Everything, everywhere, all at once

Distinguished Professor-at-Large James Heckman is constantly on the go and he puts it down to one word: curiosity

30 April 2025

The night before his interview with CUHK in Focus, Professor James Heckman was up until 1:30 a.m., on a Zoom call with colleagues around the world. He was no less spirited the next morning when he woke to watch US President Donald Trump’s address to Congress. The professor says, “I’m excited. I like to learn things, even when I’m wrong”. This curiosity and thirst for knowledge has powered the Nobel laureate in Economic Sciences and CUHK’s Distinguished Professor-at-Large through his many decades of research and travel.

In late February, Professor Heckman gave a public lecture titled, “Building Life Relevant Skills: Theory and Evidence from China and the World” to a packed audience at CUHK. One of the major preoccupations of Professor Heckman’s recent research, which he shared with the audience, has been the effectiveness of high-quality interventions in child skill development. Evidence has repeatedly shown that “social and psychological skills that we previously dismissed play a very fundamental role in the modern economy”. Professor Heckman therefore believes it important to cultivate these skills in children as early as possible.

But the professor was also eager to point out during the lecture that “development” did not simply mean throwing money at children to lift them out of poverty. Instead, it has long been his belief that “if we take even very disadvantaged children and we build their base in early years, we create the opportunity for them to exploit advantages that occur later on”. In other words, if children get to grow in an excellent environment, then they can more easily overcome any developmental disadvantages.
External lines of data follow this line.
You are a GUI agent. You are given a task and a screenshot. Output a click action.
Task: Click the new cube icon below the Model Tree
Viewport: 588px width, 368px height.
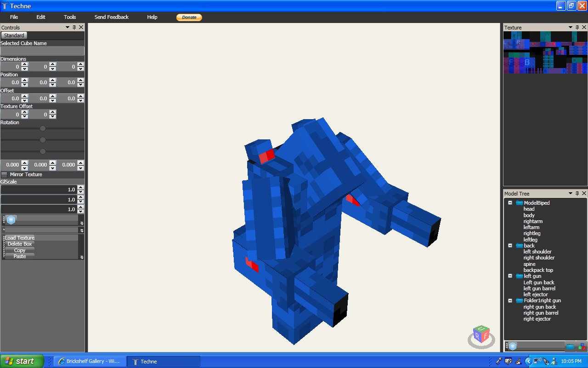coord(512,346)
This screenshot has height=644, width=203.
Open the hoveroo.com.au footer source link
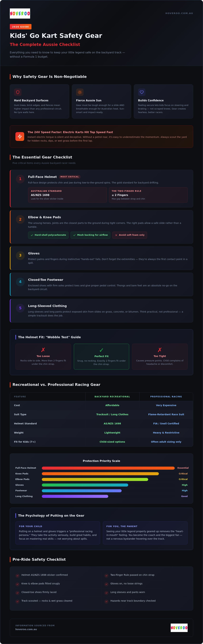point(26,629)
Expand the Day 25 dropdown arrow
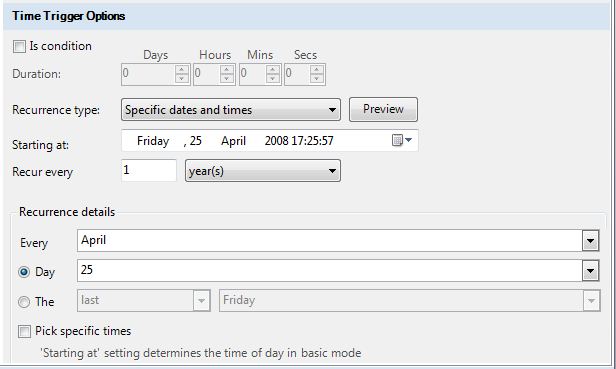The image size is (616, 369). 590,270
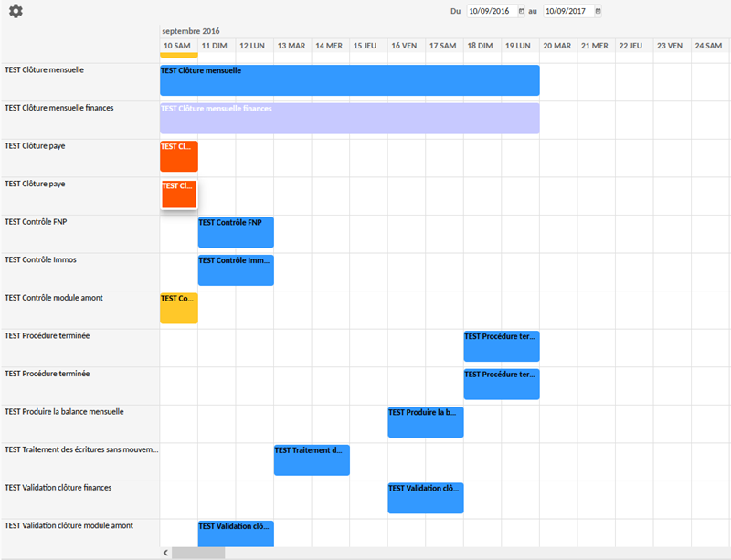Screen dimensions: 731x560
Task: Select the 'TEST Produire la balance' task bar
Action: pyautogui.click(x=426, y=422)
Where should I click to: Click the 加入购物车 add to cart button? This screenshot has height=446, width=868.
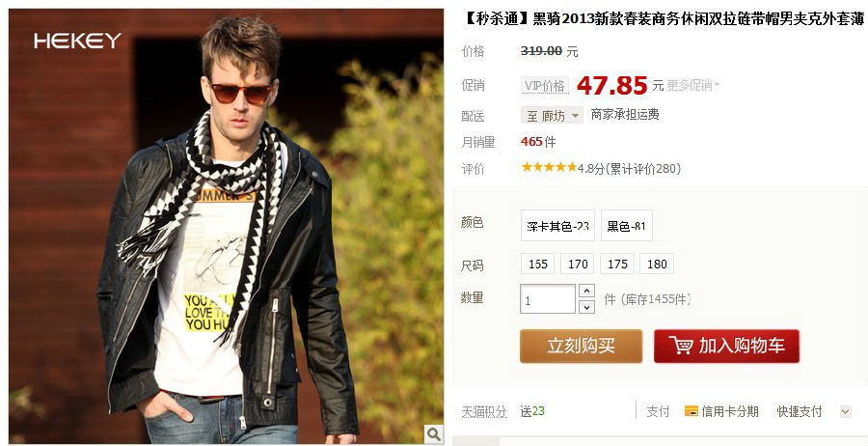point(726,347)
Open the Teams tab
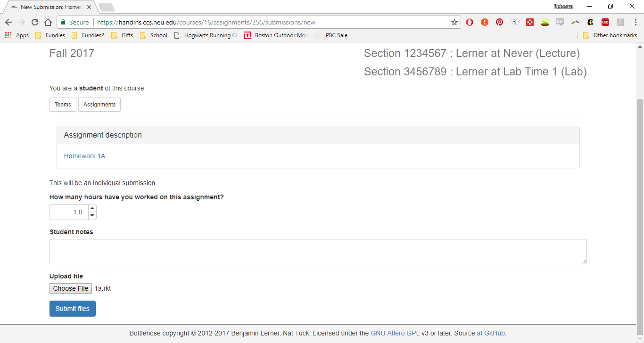644x343 pixels. pos(63,105)
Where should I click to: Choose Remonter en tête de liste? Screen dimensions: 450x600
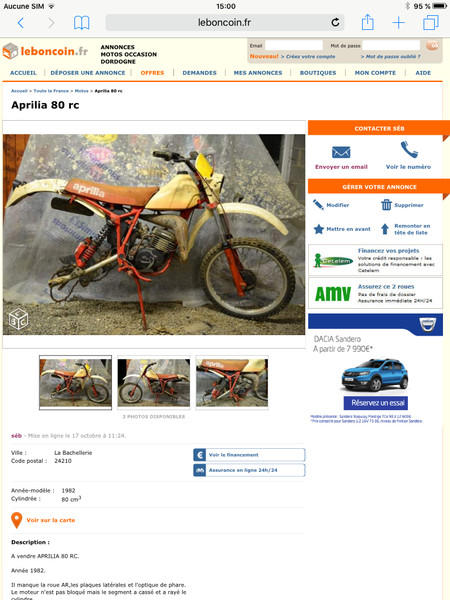click(x=406, y=229)
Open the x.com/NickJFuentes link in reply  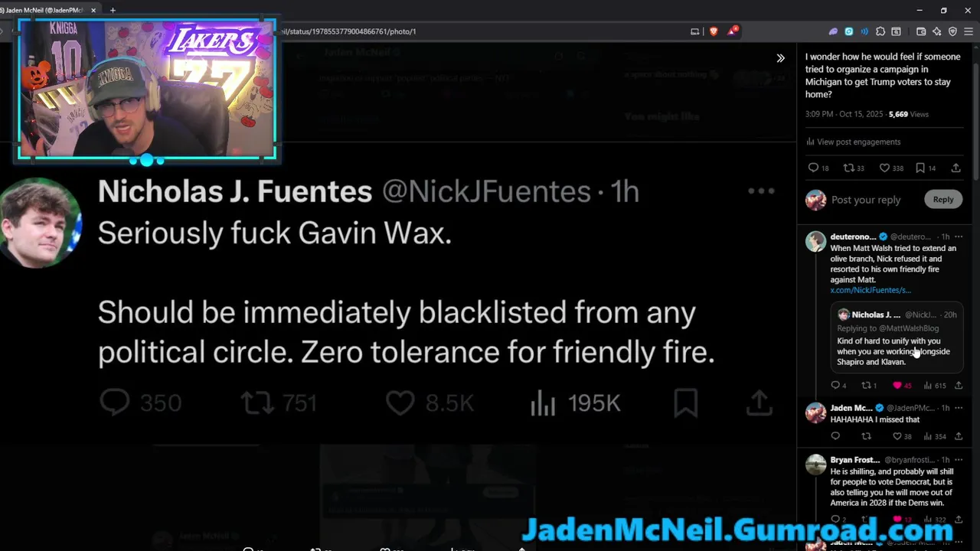(871, 290)
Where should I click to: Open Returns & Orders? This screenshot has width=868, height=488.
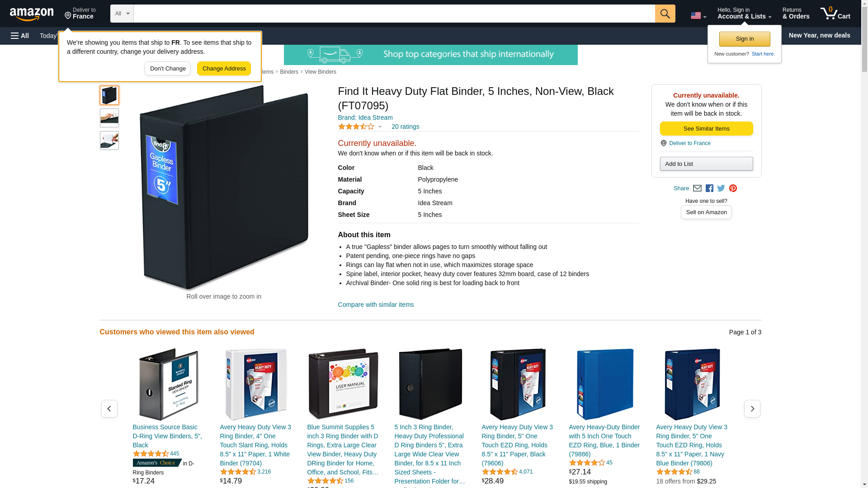796,14
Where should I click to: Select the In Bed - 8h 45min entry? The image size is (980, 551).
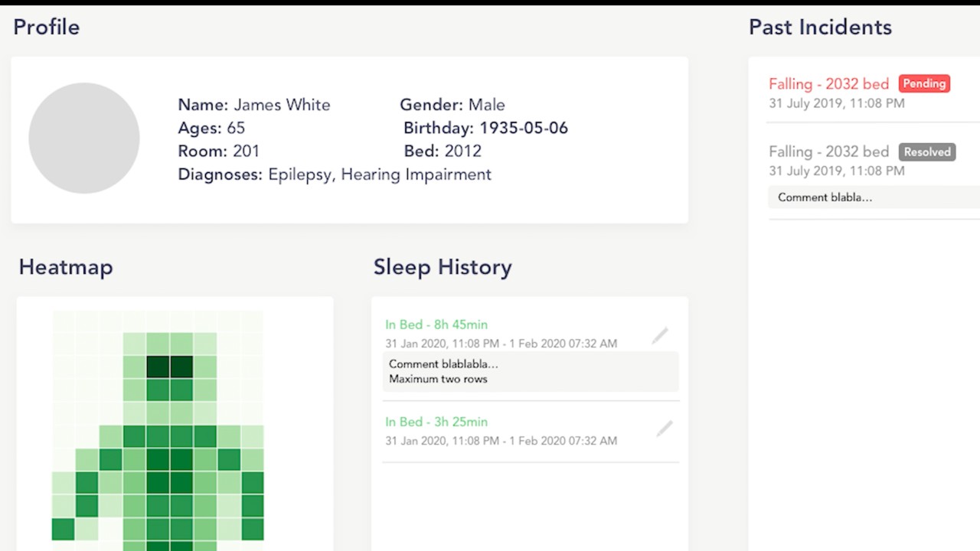[436, 324]
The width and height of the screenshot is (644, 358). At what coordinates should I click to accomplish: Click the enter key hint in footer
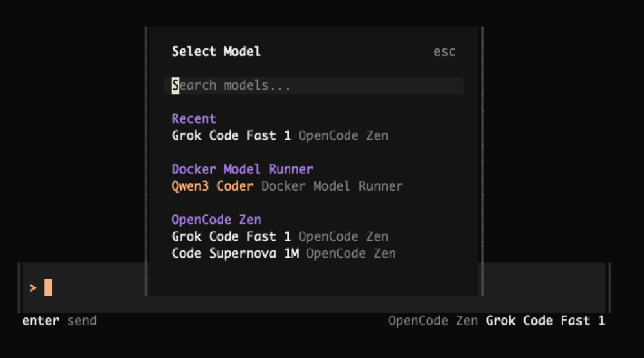[x=41, y=321]
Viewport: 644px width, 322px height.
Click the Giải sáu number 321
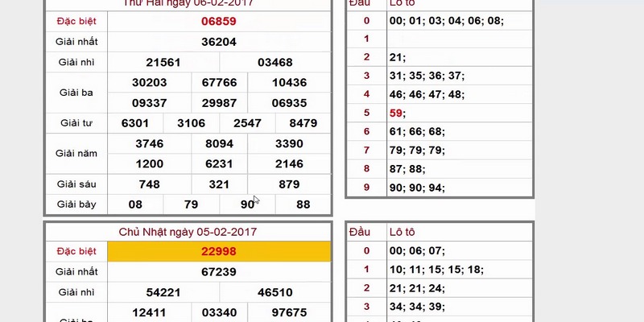point(218,184)
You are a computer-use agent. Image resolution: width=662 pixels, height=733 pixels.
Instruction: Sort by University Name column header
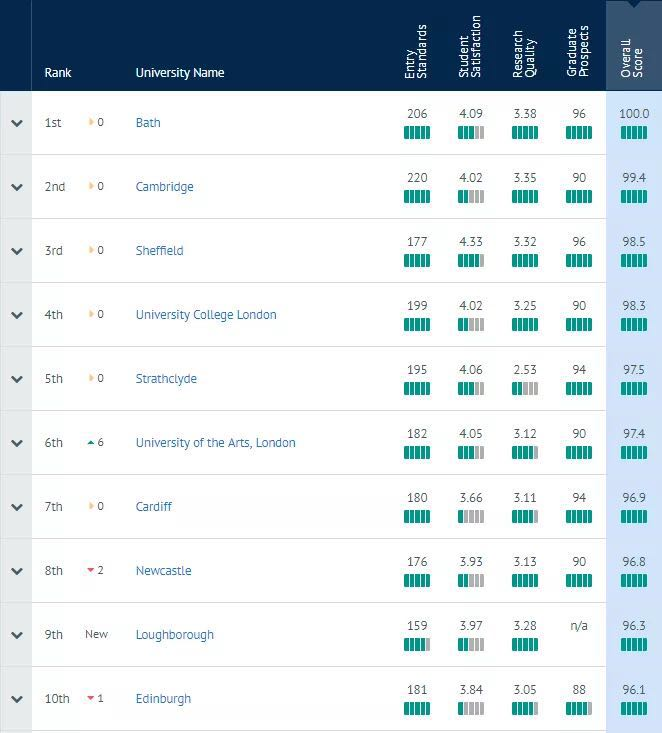(x=180, y=73)
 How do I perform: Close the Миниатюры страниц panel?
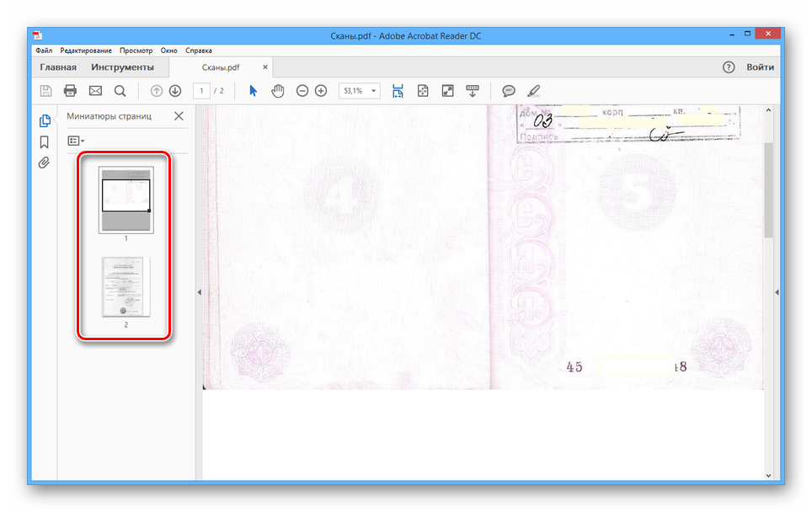click(x=179, y=116)
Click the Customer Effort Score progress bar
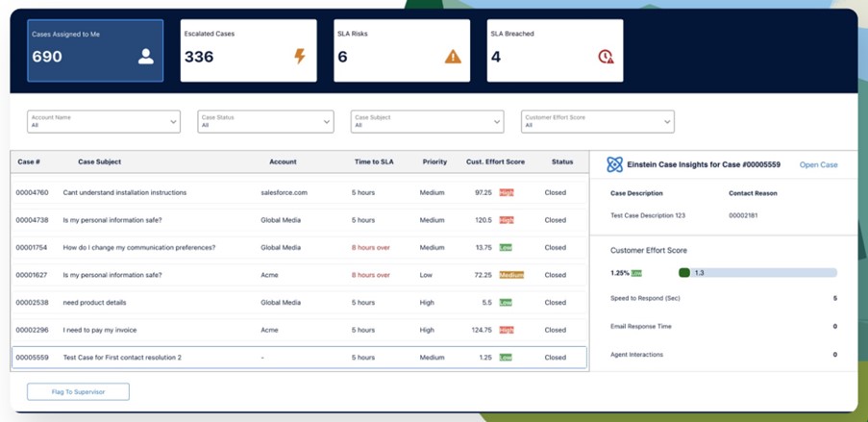 [x=757, y=273]
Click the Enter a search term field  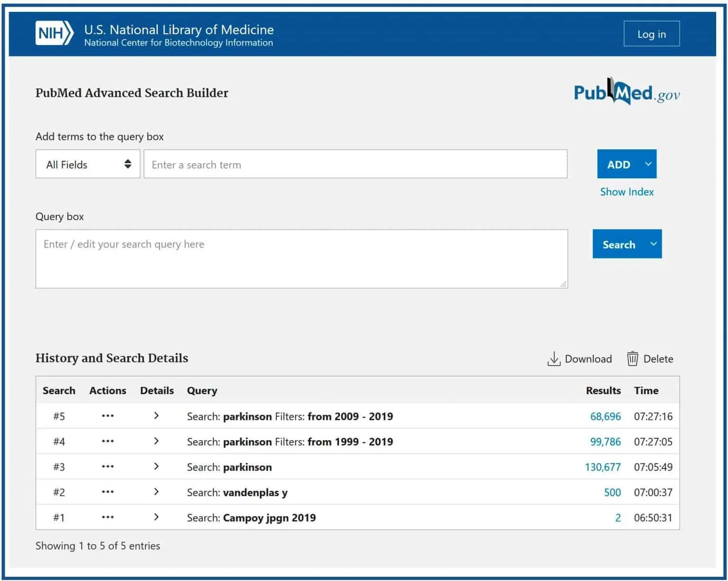pyautogui.click(x=355, y=164)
Professor Heckman gives his Distinguished Lecture at the Henry Cheng International Conference Centre on 28 February (photo courtesy of the Lau Chor Tak Institute of Global Economics and Finance)

Giving children a shot at life

Professor Heckman had already made a name for himself in different research fields before his work on child development. For many years, he studied inequality in African American communities, and his 2000 Nobel prize was recognition for rectifying biases found in data selections. After a visit to Hong Kong in 1997 as the city returned to China, a fascination with the country took hold. A longtime acquaintance of former CUHK Vice-Chancellor Professor Lawrence Lau, who also turned up for the lecture, he has since developed a lasting connection with China and the University in particular, as evidenced by the honorary doctorate conferred upon him in 2024 and his current professorship. He says the latter acts as “an extension—it allows me to continue my study in China”.

Indeed, the professor has many projects going on in the country. Chief among these is the China REACH programme, conducted in conjunction with the China Development Research Foundation, a national public organisation. This study was adapted from Jamaica’s highly influential home-visiting programme, Reach Up and Learn, established more than 30 years ago. The Chinese version concerns early child development and specifically touts a series of interventions that help children in low-resource areas build important skills in life. One example involves encouraging educated people in local communities to visit other families so as to foster a better environment for children. The need for few resources or technology to set up makes this approach’s appeal to developing countries considerable.

The results so far have been promising. After a pilot scheme in Gansu province that involved 1,500 families with children aged six to 36 months, Professor Heckman noticed how “the children in the China version were growing and acquiring skills at the same rate as the Jamaica programme”. The Jamaican participants had shown advancement in retaining executive functioning skills—which the professor defines as “the ability to make decisions, self-control, and the ability to manage their lives”—until the age of 35, and similar trends have emerged in the Chinese study. Working with the foundation, the professor has since collected data from children up to the age of nine, and from as far away as Tibet; his results have attracted much interest from international academics as well as policymakers. “If this project continues, and we continue to develop at this rate … this is going to be a major influence and improvement in the understanding of child development,” says the professor.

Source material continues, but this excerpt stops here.